A review of the current literature clearly suggests that a routine objective analysis of the adequacy of the distal coronary anastomosis is often not part of the intraoperative assessment after surgical revascularization. There are multiple reports detailing the safety and efficacy of OPCAB procedures in which there is no mention of any technique used to assess the technical precision of the distal coronary anastomosis [3638]. Indeed, in a recent survey of 162 practicing cardiothoracic surgeons detailing individual experiences with minimally invasive coronary bypass grafting, 64% of respondents indicated that no routine evaluation of anastomotic patency was performed. Of those surgeons who did use an objective technique, 9% performed postoperative angiography, 20% used Doppler flow evaluation, and 7% used both techniques [39]. Anecdotal reports from senior cardiothoracic surgeons in both academic and community hospitals suggest that, in the absence of concomitant electrocardiographic or hemodynamic abnormalities, insertion of a Parsonnet probe through the partially completed distal anastomosis is the most common "objective" assessment of technical adequacy in most on-pump, MIDCAB, and OPCAB patients.

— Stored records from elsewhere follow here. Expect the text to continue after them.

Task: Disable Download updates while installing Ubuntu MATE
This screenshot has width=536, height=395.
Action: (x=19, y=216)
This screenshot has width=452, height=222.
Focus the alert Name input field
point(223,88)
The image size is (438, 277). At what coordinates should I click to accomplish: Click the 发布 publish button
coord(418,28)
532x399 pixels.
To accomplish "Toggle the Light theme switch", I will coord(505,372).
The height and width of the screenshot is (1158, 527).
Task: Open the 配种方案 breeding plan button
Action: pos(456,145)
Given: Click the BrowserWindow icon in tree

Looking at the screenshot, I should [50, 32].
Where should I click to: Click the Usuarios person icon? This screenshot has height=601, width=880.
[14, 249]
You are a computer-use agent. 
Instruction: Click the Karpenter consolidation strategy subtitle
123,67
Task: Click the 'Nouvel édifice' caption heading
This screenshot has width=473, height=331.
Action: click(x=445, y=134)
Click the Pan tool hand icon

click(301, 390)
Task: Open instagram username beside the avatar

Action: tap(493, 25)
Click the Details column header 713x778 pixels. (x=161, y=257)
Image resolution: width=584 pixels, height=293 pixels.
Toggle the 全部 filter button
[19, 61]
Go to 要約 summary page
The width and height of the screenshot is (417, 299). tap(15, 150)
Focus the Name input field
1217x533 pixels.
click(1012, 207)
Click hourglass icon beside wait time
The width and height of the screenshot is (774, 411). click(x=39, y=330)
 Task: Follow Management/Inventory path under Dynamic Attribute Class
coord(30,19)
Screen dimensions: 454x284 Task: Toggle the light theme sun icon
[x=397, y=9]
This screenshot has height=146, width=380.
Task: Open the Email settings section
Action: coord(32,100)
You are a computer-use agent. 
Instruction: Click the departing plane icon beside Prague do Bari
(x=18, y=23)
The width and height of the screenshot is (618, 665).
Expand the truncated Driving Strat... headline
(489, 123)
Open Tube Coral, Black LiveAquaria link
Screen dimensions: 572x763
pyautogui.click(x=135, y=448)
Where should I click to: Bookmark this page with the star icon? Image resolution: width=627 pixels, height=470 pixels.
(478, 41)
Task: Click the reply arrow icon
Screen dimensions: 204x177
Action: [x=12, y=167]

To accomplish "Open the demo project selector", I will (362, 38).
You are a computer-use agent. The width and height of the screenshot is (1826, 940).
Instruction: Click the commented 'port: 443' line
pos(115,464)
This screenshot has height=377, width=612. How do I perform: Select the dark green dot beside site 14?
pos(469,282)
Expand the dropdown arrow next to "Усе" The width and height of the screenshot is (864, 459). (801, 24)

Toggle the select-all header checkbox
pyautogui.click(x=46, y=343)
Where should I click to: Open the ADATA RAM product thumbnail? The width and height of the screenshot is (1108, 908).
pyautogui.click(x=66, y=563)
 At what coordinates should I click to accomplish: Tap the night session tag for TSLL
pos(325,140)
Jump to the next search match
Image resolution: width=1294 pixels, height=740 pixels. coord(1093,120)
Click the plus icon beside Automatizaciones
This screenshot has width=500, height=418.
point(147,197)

The diversity and limitations of the techniques for assessment of the adequacy of the distal anastomoses, coupled with the scarcity of proper studies that correlate these techniques to long-term graft patency and other outcomes, account for the lack of consensus among cardiac surgeons in regard to the utility of assessing the adequacy of the distal anastomoses in their current practice. They also provide an impetus for continued research and development in this field. A promising new technology is the metabolic assessment of the adequacy of regional myocardial revascularization using a tissue pH electrode, as described earlier here and illustrated in Figures 2 through 4. The ability of the myocardial pH electrode to detect, in a quantitative manner, tissue ischemia evidenced by accumulation of the hydrogen ion has been validated in numerous experimental and clinical studies [31]. The electrode has also been shown to reliably detect, during cardiopulmonary bypass procedures, the physiologic significance of coronary artery stenoses [40]. Therefore, the extent of washout of the hydrogen ion and reversal of acidosis in myocardial segments subtended by newly constructed grafts is a good quantitative indicator of the adequacy of revascularization. Although this metabolic technique has not been used to date during OPCAB procedures, it provides the basis for a potentially promising intraoperative assessment tool in both "on-pump" and "off-pump" operations, when it becomes commercially available in the near future.
To ensure our patients safety as well as improve the long-term outcome of surgical revascularization procedures, there needs to be a continued critical evaluation of all current and future techniques designed to assess the technical adequacy of the distal coronary anastomosis.